» Extracted material
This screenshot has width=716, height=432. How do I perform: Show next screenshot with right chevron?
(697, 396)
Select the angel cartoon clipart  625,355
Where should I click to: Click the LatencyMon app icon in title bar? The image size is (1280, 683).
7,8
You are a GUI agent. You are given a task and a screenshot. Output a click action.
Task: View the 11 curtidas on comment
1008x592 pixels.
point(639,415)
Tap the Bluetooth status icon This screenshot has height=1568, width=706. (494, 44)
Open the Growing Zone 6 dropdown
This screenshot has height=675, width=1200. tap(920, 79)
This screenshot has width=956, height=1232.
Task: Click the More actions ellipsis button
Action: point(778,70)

» Assignment
Repeat exactly the lines from the line containing "You are a GUI" through the last line of the records above, including both, and nothing else.

» Answer to this task
You are a GUI agent. You are given a task and a screenshot. Output a click action.
Task: View the 11 curtidas on comment
1008x592 pixels.
point(639,415)
Tap the Bluetooth status icon This screenshot has height=1568, width=706. (494, 44)
Open the Growing Zone 6 dropdown
This screenshot has height=675, width=1200. tap(920, 79)
This screenshot has width=956, height=1232.
Task: Click the More actions ellipsis button
Action: point(778,70)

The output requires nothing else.